An abundance of fresh herbs and roasted red beets make for an interesting twist on a classic hummus recipe. This dip can be made with your choice of beans—anything you may have in the cabinet. The dip will have the brightest hue if white beans are used. Serve with fresh vegetables or crackers for an easy crowd-pleaser!
Creamy and satisfying with an earthy and herby flavor, this vegan dip is packed with natural goodness. Beans provide protein and fiber—an excellent choice for snacking, since its fiber will leave you feeling full. Beets paired with fresh herbs boast anti-inflammatory properties, and are packed with vitamins, minerals, and antioxidants. Quality extra virgin olive oil boasts beneficial antioxidants.
Vegan Beet, Herb & Bean Dip
½ cup roasted red beets, chopped
1 garlic clove, chopped
2 (15 ounce) cans cooked chickpea, navy bean, cannellini or any variety bean, rinsed and drained
2 tablespoons tahini
1 teaspoon ground cumin
1 teaspoon ground paprika
Juice of 1 lemon
½ teaspoon cider vinegar
2 tablespoons extra virgin olive oil
Approx 1 handful fresh parsley and fresh chives
Sea salt and black pepper to taste
- Add cooked beets and garlic clove to food processor and pulse several times until they begin to break down.
- Add beans, along with approx ¼ cup of water (a little at a time) to the processor, and start to bring the dip to the right consistency.
- Add tahini, cumin, paprika, lemon juice, vinegar, and olive oil, and continue to blend.
- Add in the fresh herbs, sea salt and black pepper. Blend. Turn off food processor and taste for seasoning.
- Add more salt, olive oil, and/or water as needed until the dip is just the way you like it.
- Serve with crackers, chopped veggies, pretzels, even spread it on your sandwiches.
- Vegan Chipotle Beet & Bean Dip. Omit parsley, lemon, and tahini.
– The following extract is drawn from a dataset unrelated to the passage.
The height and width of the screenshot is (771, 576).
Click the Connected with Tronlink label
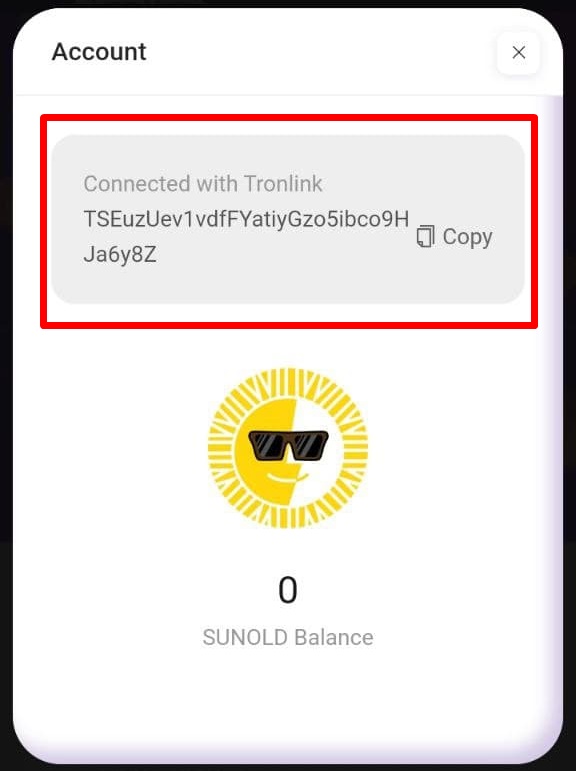[203, 184]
Use black beans. Add one chipotle pepper from a ‘chipotle in adobo’ can (these are soft, not dried), the juice of 1-2 limes, and a few sprigs of fresh cilantro. Serve with tortilla chips.
- Vegan Avocado & Bean Dip. Replace the cooked beets with an equal amount of avocado. This adds extra creaminess (you may want to even leave out the tahini), and is also great if you don’t have a lot of time.
- Vegan Beet & Lentil Dip. Substitute cooked lentils for the white beans, and prepare any variation you choose.
Roast beets ahead of time—even a day ahead. This way they can cool off, and they are ready whenever you are to make the dip.
The beans in this recipe contain the protein needed for a healthy, balanced diet. They also provide fiber, leaving you feeling full and benefiting your digestive health. Beets contain phytonutrients, vitamin C, potassium and other beneficial minerals. They are good for the liver and work as an anti-inflammatory. Save your beet greens—they are high in iron and fiber and provide many beneficial vitamins and minerals. The fresh herbs contain essential vitamins, minerals, and antioxidants.
A simple tip if you are pressed for time: Look for cooked beets. I like “Love Beets” Brand Mild Vinegar Beets for this recipe—they are organic and a major time saver. If the beets already contain vinegar, omit the vinegar from the ingredients list. If you are using plain cooked beets (“Love Beets” makes this, too), keep the cider vinegar in!